Picosecond laser photolysis of haloanthraquinones (XAQ; the bromo and bromochloro compounds) in toluene containing 1 M 2,5-dimethylhexa-2,4-diene (DMHD) gives rise to the appearance of absorption bands due to not only the second and lowest excited triplet states of XAQ but also a transient ionic species (an excited singlet charge-transfer complex or a singlet ion pair) generated by direct excitation of a ground-state XAQ−DMHD complex. In DMHD, similar results are also obtained for α-bromoanthraquinones (the 1-bromo, 1,5-dibromo, and 1,8-dibromo compounds), whereas only the absorption band due to the transient ionic species is observed for the 2-bromo, 1-bromo-5-chloro, and 1-bromo-8-chloro compounds.
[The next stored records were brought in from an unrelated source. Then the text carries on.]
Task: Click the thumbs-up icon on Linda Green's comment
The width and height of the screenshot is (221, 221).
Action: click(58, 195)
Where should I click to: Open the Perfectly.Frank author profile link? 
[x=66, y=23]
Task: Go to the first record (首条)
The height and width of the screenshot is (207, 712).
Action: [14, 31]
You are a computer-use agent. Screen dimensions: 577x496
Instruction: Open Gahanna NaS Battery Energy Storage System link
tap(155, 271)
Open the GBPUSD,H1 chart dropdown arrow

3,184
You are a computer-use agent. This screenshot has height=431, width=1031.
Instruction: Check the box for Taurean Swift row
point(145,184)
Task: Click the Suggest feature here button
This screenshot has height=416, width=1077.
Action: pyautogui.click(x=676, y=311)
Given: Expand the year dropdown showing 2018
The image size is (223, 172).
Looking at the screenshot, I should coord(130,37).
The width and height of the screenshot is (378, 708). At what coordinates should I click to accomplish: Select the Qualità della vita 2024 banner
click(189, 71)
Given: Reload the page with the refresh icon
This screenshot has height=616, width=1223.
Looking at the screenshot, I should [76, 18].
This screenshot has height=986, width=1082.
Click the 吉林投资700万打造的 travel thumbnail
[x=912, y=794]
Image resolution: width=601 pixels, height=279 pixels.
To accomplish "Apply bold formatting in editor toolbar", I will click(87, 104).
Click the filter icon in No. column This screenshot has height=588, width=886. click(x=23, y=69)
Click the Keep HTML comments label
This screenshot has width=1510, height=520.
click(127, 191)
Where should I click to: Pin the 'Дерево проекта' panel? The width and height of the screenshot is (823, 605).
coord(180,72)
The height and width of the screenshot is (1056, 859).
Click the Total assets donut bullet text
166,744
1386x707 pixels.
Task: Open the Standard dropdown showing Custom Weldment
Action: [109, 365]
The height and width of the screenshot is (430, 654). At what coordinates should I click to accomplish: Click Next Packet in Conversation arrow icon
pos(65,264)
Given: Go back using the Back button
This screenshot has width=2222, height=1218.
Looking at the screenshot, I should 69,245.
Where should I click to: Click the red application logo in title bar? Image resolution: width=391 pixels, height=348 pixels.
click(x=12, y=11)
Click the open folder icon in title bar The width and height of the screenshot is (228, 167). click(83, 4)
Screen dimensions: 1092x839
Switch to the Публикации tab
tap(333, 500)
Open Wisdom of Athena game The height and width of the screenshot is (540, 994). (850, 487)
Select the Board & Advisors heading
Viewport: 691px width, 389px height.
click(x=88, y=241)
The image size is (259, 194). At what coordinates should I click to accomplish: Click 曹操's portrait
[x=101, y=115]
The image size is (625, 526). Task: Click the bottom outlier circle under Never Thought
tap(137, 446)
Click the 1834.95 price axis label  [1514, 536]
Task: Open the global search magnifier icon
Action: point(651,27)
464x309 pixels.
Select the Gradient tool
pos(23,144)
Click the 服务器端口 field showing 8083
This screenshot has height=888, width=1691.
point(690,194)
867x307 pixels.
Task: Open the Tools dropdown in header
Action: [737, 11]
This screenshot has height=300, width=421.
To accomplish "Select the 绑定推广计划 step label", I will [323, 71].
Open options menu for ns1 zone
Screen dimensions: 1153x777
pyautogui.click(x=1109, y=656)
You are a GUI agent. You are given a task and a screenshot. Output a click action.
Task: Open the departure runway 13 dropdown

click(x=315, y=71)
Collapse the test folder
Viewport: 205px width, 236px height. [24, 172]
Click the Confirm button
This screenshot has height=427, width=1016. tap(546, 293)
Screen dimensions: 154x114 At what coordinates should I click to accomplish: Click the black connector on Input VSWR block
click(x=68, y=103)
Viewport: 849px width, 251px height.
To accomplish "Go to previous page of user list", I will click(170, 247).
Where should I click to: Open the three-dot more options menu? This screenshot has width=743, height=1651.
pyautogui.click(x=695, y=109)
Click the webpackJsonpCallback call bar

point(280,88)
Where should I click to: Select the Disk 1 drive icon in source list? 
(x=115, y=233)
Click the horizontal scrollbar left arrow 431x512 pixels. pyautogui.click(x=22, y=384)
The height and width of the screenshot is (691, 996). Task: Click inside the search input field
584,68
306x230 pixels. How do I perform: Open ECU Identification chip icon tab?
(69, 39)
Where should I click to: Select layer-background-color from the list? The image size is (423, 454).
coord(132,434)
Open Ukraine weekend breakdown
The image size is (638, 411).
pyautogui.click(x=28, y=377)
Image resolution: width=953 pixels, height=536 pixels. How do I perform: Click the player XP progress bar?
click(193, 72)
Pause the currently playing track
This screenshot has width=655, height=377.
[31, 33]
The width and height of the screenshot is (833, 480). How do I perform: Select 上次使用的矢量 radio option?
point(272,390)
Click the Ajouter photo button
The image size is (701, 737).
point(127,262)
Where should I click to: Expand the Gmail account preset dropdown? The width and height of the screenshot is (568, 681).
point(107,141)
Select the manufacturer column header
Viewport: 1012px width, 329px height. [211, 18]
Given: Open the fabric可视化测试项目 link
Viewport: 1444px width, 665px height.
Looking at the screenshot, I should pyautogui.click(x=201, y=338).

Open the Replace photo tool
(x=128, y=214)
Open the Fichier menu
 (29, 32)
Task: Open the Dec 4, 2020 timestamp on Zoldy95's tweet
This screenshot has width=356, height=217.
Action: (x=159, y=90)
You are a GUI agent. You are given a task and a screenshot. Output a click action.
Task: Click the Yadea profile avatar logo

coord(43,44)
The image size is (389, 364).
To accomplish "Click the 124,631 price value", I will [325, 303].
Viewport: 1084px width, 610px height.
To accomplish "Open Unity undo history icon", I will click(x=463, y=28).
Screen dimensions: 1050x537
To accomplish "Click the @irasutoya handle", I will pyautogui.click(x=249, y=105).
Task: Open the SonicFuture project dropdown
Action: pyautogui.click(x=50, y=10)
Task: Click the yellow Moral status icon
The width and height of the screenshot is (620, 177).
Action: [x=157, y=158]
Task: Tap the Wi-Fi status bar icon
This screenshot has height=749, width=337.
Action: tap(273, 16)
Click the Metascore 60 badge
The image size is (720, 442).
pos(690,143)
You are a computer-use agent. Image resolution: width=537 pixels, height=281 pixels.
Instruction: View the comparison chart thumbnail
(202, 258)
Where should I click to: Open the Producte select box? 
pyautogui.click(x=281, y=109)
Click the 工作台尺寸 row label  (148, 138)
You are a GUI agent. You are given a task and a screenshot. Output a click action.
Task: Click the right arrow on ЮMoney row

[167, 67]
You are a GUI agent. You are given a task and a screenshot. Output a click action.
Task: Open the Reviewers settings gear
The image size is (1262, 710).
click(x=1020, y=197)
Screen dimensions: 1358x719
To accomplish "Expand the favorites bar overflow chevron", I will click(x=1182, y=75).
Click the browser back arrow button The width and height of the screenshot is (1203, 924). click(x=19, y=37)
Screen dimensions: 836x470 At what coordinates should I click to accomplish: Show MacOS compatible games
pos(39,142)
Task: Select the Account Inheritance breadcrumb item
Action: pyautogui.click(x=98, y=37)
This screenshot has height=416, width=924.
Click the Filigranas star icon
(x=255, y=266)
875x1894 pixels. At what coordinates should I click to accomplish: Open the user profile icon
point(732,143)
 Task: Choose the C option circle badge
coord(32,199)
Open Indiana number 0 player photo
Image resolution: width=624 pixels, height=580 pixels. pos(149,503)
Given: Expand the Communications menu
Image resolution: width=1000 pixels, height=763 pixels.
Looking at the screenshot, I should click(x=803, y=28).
Although this transient ionic species decomposes into the semiquinone radical of XAQ and 2,5-dimethylhexa-2,4-dien-1-yl radical, nanosecond laser photolysis indicates that a second-order reaction between these two radicals yields the corresponding haloanthrahydroquinone and a biradical (probably 2,5-dimethyl-...